Ultimate concern (Paul Tillich): the central focus of Paul Tillich’s definition of faith. “William Alston notes, and rightly so, that what psychologically concerns a person ultimately need hardly coincide with what is in fact and truth ontologically ultimate.” (“Tillich’s Conception of a Religious Symbol,” cited in Carl F. H. Henry, God, Revelation, and Authority, Vol. 1, 62)
Unaided reason: see aided reason. See “A Critique of Unaided Reason.”
Uncertainty: the inability to predict future events. Uncertainty varies greatly from virtually certain events, as the sun will rise tomorrow, to virtually uncertain, as to the time and cause of one’s death. See certainty.
Classical uncertainty: that uncertainty based upon known mechanical laws, as a coin toss.
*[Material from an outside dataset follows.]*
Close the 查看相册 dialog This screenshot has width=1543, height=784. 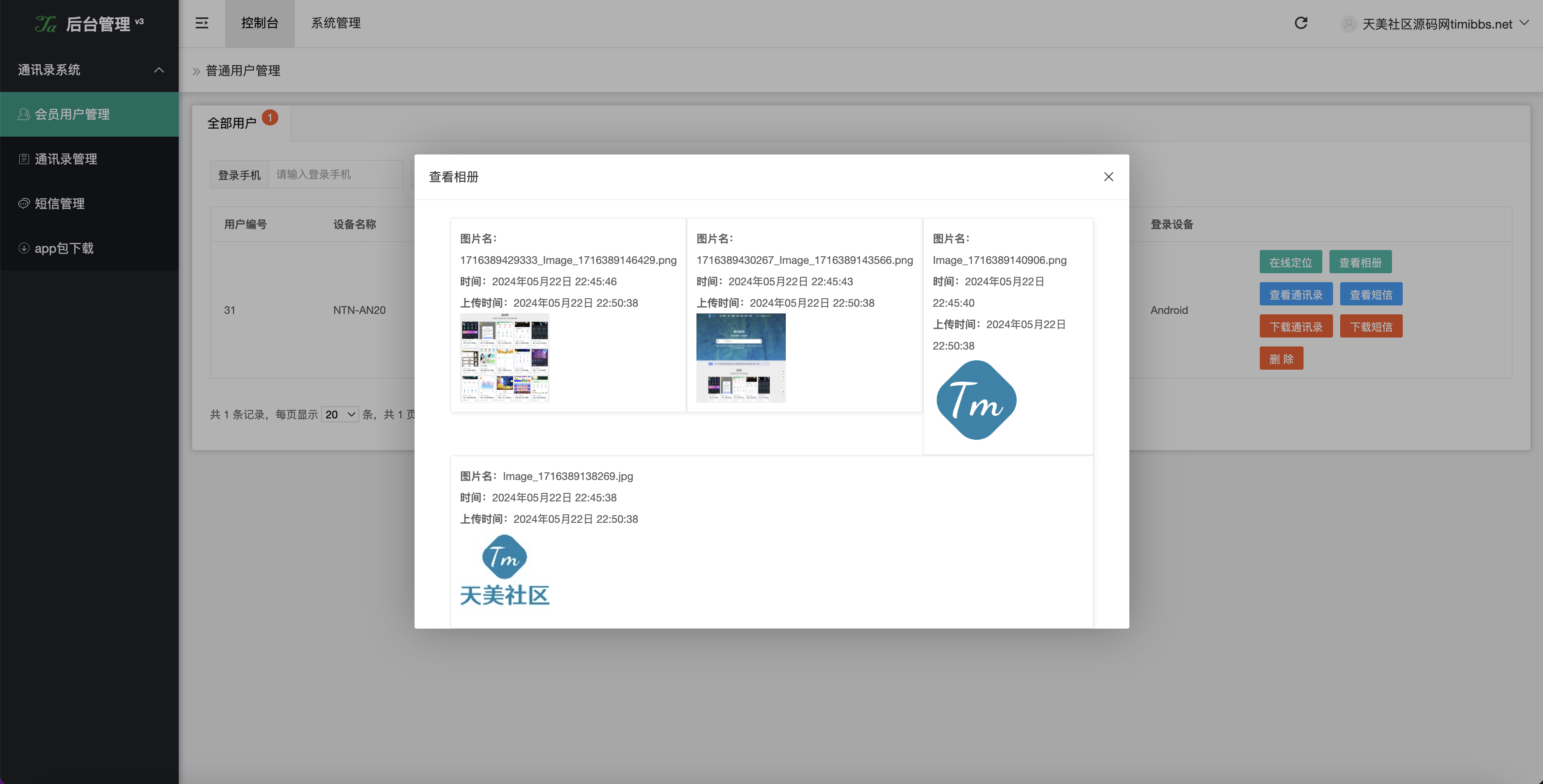click(x=1108, y=176)
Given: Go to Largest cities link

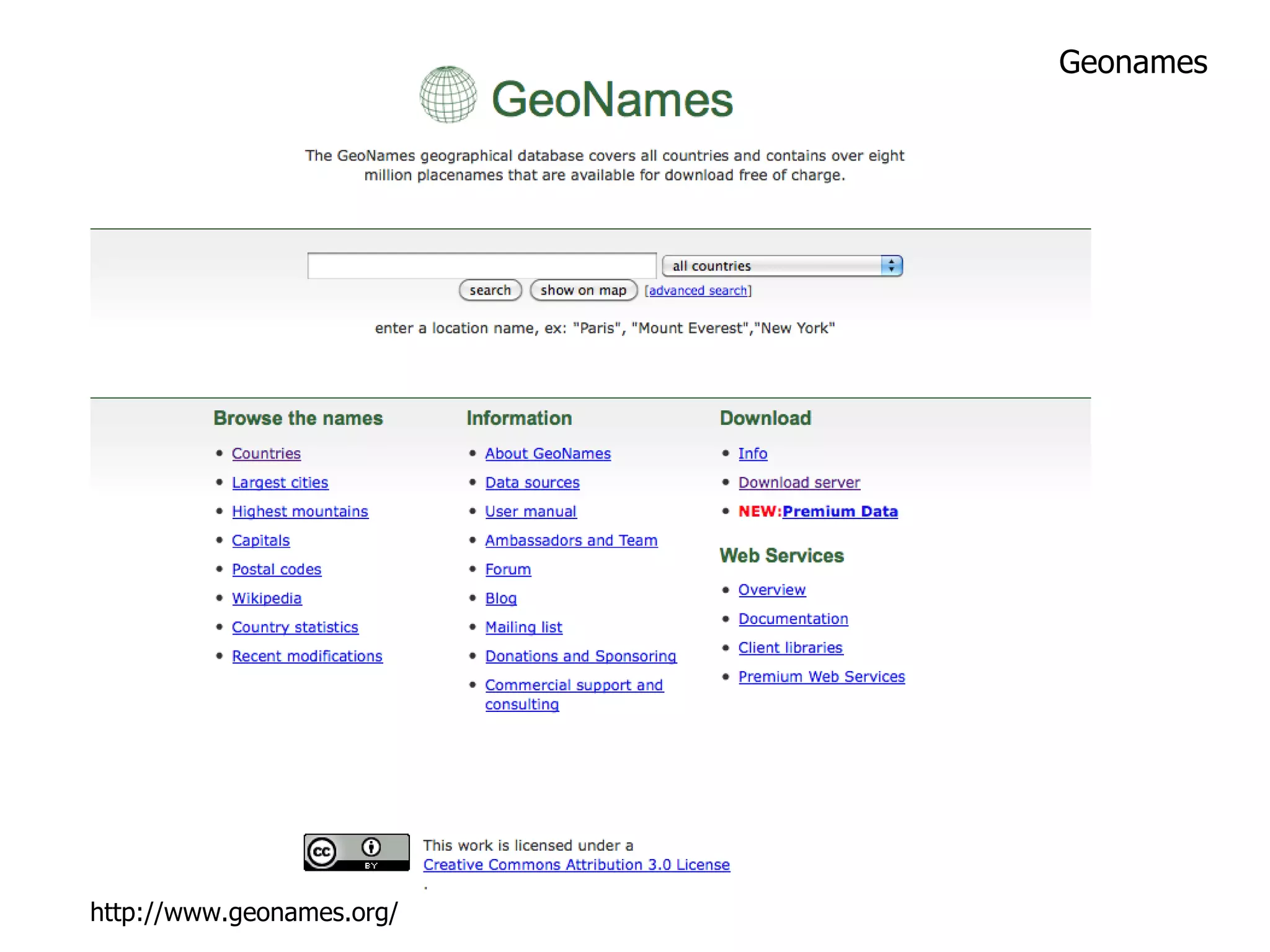Looking at the screenshot, I should (x=280, y=483).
Quantum or Heisenberg uncertainty: the impossibility of measuring both the position and momentum of a subatomic particle at the same time. The very act of measurement will affect one of the two measurements.
Chaos uncertainty: a late 20th century observation that what had been known as natural laws, have variations that can cause powerful and unpredictable long term effects. See chaos theory.
Unconditional love: a term that is nonsensical and illustrates the grave misunderstanding of what love is. Love is conditional by definition. Love is the sacrificial fulfillment of the law, that is, all the instructions of God for thinking and behavior (Romans 13:8, 10; Galatians 5:14; James 2:8). Love is always conditioned by law. The love of John 3:16 is conditioned on Jesus’ perfect fulfillment of the law by his life to propitiate His Father and to impute that fulfillment to effect salvation of the elect. See Law, Love, Grace, and Justice.
Unconsciousness, unconscious mind: see Exploring the Unconscious.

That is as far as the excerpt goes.